Speaking volumes in the blink of an eye

By Steven Snyder

Not only an awe-inspiring testament to the resilience of the human spirit and a fascinating examination of the nature of visual communication, Julian Schnabel’s utterly captivating “The Diving Bell and The Butterfly” is above all a powerful evocation of the passion that burns within the hearts of the true artists.

Most shocking of all, it’s based on a true story. In 1995, Jean-Dominique Bauby, an editor with Elle magazine, experienced a massive, devastating stroke, collapsing in the car with his son and awaking in a hospital, his eyes slowly adjusting to the light, a whole new reality coming into focus. It was only after the hospital staff tried to talk with the writer that Bauby came to realize the thoughts rummaging around inside his mind were never reaching his lips, and his words weren’t being spoken, much less heard.

Bauby learned that he was suffering from “locked-in syndrome,” a condition in which he could perceive, comprehend and react to everything happening around him, but in which his frail and immobilized body made it impossible for him to project any of that to those around him. In Bauby’s case, the syndrome was so severe, that literally none of his muscles functioned as designed — not his legs, arms, lips, or even his right eye. Instead, it was through his left eye, and his left eyelid, that he was able to cling to the life he once knew.

As directed by Schnabel, a renowned painter when he is not directing such Oscar contenders as 2000’s “Before the Night Falls,” Bauby’s inspirational story is not one of the body, but of the mind. Devastated by both his loss of mobility, and his utter inability to reach out with words — the very tools of the profession that had come to define his life — what we witness in “Diving Bell and the Butterfly” is the slow and steady rebuilding of a man’s sense of purpose.

▶ WHAT YOU NEED TO DO
[1] According to the film review, why was Bauby's inability to reach out with words so devastating to him? Answer in one to three sentences.
[2] In the film review, swap "frail" for "weakened" and write out everything from "Bauby learned that" down to "he once knew.".
[3] Finish out the next part of the review of the film "The Diving Bell and The Butterfly," picking up after its last sentence.
None of the lines are needed for this work.

▶ INFORMATION PROVIDED

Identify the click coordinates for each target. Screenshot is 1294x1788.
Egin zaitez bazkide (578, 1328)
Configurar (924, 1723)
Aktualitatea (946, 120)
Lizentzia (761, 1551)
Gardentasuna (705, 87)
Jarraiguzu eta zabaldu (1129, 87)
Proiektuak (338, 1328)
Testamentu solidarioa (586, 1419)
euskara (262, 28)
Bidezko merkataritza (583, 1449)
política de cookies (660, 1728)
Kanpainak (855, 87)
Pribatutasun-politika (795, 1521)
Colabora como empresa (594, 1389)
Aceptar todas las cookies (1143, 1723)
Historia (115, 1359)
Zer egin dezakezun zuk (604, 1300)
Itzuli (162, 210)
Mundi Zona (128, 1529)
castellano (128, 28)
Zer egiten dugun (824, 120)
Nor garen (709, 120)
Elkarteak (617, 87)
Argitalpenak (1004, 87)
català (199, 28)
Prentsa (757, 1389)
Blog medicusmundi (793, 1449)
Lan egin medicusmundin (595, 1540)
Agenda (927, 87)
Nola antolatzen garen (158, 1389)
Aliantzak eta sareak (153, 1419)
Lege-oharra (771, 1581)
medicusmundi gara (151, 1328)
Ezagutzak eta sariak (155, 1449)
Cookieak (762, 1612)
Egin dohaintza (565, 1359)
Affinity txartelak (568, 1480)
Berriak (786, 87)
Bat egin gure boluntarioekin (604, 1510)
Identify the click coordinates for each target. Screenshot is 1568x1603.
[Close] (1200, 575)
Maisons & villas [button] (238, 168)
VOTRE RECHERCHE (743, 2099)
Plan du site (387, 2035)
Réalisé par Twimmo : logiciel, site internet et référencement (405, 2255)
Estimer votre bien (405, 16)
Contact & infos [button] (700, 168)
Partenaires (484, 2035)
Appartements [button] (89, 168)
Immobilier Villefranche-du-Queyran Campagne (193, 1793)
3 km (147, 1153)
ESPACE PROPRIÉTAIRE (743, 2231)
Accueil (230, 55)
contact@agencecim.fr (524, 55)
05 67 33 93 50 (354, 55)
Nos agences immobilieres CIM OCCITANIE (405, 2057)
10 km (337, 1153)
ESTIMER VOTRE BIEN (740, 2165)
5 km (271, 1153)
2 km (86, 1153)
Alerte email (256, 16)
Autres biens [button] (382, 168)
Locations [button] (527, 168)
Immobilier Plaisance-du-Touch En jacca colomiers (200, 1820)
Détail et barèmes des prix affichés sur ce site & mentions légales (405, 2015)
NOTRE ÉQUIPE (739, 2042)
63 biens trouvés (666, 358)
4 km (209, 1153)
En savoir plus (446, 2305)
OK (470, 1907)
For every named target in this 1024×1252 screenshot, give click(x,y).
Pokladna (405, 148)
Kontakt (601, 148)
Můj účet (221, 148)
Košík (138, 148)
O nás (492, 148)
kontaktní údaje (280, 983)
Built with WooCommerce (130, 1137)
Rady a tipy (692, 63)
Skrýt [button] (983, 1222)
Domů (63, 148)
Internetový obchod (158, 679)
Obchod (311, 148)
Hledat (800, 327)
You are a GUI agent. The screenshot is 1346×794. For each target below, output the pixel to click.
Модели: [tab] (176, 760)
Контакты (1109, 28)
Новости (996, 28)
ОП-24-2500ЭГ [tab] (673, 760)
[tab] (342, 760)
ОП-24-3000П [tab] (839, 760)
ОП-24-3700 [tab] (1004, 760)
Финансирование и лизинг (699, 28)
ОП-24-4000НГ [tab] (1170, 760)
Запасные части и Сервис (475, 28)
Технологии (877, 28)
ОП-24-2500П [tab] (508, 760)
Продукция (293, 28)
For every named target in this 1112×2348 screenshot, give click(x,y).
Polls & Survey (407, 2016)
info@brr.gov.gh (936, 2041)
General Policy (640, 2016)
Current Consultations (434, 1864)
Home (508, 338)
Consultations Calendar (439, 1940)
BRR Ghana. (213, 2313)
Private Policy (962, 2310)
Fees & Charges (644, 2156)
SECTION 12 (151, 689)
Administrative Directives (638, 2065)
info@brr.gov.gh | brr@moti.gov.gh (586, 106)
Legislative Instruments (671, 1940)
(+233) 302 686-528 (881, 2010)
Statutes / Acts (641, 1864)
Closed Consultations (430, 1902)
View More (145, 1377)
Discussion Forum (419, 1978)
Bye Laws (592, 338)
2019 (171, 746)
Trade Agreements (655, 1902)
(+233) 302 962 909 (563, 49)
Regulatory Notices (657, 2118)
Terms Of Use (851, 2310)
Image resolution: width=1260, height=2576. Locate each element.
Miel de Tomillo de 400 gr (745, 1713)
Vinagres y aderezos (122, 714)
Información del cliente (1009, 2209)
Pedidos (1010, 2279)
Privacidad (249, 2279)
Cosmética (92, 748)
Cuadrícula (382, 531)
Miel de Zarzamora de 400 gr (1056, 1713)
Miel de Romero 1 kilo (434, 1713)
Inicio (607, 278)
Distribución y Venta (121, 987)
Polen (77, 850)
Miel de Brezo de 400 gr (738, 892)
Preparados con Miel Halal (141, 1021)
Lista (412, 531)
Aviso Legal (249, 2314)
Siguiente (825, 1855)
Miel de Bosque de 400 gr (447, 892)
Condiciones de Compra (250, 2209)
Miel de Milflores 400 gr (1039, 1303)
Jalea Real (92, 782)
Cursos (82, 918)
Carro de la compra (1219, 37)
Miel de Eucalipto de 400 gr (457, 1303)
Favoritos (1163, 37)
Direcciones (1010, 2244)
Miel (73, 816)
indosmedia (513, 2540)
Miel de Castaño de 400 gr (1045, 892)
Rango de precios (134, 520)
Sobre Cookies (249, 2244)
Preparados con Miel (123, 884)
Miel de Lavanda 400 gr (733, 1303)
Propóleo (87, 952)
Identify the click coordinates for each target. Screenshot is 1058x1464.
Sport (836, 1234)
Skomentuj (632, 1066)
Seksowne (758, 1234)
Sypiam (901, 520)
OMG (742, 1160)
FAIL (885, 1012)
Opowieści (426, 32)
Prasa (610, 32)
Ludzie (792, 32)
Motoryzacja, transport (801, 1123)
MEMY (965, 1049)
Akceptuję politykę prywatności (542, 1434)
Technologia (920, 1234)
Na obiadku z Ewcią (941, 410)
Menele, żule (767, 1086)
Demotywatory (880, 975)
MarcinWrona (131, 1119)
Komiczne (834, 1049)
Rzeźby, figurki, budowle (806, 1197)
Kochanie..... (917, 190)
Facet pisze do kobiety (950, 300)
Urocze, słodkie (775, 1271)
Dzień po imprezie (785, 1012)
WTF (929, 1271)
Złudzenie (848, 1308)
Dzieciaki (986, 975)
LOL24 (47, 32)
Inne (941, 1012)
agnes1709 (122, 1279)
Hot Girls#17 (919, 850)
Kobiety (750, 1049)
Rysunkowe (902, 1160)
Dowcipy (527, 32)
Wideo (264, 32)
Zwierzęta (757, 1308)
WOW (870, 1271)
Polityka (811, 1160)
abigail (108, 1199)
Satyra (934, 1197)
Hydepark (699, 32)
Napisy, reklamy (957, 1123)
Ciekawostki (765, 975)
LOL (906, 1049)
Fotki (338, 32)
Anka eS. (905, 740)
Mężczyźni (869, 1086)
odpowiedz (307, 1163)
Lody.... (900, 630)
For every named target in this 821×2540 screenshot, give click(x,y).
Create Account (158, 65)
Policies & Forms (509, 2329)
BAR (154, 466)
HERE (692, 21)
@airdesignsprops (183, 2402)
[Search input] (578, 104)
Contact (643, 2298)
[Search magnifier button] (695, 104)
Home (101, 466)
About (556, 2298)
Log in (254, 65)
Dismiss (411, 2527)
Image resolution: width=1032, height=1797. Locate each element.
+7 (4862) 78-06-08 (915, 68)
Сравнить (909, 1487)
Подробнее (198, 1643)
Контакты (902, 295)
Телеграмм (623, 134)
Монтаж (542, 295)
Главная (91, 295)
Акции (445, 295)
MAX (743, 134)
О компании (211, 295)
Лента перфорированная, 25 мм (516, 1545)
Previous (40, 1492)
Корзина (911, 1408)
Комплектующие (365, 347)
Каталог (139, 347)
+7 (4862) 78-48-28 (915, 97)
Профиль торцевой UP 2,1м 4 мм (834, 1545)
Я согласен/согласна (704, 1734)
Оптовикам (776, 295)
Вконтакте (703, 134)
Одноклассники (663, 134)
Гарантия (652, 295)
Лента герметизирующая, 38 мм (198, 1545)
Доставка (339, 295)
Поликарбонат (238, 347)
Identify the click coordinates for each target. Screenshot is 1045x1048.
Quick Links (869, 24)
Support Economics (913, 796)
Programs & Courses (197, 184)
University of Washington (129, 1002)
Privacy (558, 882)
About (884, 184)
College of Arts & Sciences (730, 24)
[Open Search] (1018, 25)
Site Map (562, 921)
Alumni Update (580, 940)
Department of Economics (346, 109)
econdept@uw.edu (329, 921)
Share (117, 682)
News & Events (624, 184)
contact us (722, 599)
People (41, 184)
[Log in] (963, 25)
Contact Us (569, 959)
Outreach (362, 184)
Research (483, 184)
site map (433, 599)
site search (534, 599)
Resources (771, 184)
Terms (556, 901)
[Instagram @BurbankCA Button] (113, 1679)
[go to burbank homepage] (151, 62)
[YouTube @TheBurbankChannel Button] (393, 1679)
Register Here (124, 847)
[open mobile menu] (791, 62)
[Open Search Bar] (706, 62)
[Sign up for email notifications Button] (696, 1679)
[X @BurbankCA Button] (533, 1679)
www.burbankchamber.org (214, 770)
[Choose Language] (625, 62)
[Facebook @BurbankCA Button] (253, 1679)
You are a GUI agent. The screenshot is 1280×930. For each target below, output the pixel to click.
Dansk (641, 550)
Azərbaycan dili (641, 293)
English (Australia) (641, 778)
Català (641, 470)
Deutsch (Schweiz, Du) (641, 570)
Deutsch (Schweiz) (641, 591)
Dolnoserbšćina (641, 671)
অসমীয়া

▶ ANSWERS BY ITEM NUMBER
[1] Words were the very tools of his profession, and that profession had come to define his life.

[2]
Bauby learned that he was suffering from “locked-in syndrome,” a condition in which he could perceive, comprehend and react to everything happening around him, but in which his weakened and immobilized body made it impossible for him to project any of that to those around him. In Bauby’s case, the syndrome was so severe, that literally none of his muscles functioned as designed — not his legs, arms, lips, or even his right eye. Instead, it was through his left eye, and his left eyelid, that he was able to cling to the life he once knew.

[3]
With the aid of a persistent, patient, and occasionally aggressive personal speech therapist, Henriette (Marie-Josee Croze), Bauby slowly emerges from his mental cocoon. He starts testing where his now-limited field of vision begins and ends. Holding a printed alphabet, and teaching Bauby a system of communication that involves only the blinking of his eyelid, Henriette finds a way for the writer to get his thoughts back onto paper.
As Bauby’s sense of resignation turns to a surge of passion, he commits himself to writing again, and not just to a magazine article, but a book, a complete first-person account of what it’s like to be trapped in one’s own body.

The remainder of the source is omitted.